Below are the commands

git add azure-pipelines.yml functions/<your-function-folders>
git commit -m "Add updated pipeline with pre-checks and tag versioning"
git push origin main
  • Make sure your branch is up-to-date with remote (git pull --rebase) to avoid push conflicts.

7️⃣ Create Tag for Deployment

  • Important: Tag must be created on the commit that contains the updated azure-pipelines.yml.
git tag cf/hello-aksh-v1.0
git push origin cf/hello-aksh-v1.0
  • Pipeline triggers automatically only for that tag.

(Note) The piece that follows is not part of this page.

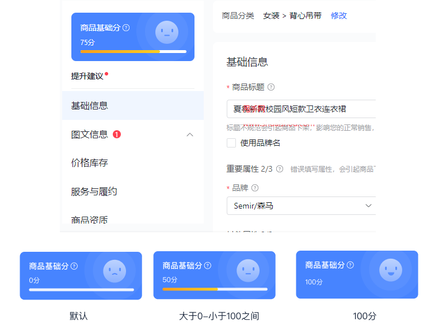Click the red badge on 图文信息

pyautogui.click(x=117, y=135)
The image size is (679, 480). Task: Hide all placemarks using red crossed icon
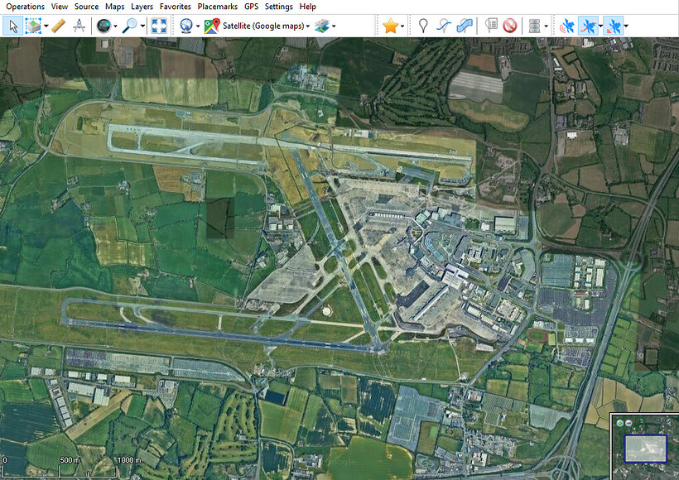coord(510,26)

You can also create push tag from the Azure Devops console:

Go to New tag

In this we can see it is based on main which means the Azure pipelines yaml code present in the main branch will be utilized.


8️⃣ Pipeline Trigger & Deployment

  1. Azure DevOps detects the new tag cf/<function-name>-v<version>.

  2. Pipeline runs on self-hosted ubuntu-gcp-pool.

  3. Workspace is cleaned → repo is checked out → GCP key downloaded → gcloud SDK installed → authentication done.

  4. Function name and version are extracted from the tag.

  5. Pre-deployment folder check ensures the folder exists.

  6. Cloud Function is deployed to GCP Gen 2 using Python 3.11 runtime.


✅ Summary

  • Tagging a commit with cf/<function-name>-v<version> triggers the pipeline automatically.

  • Supports multiple functions from a single pipeline.

Try this out on your own environments. Happy Learning!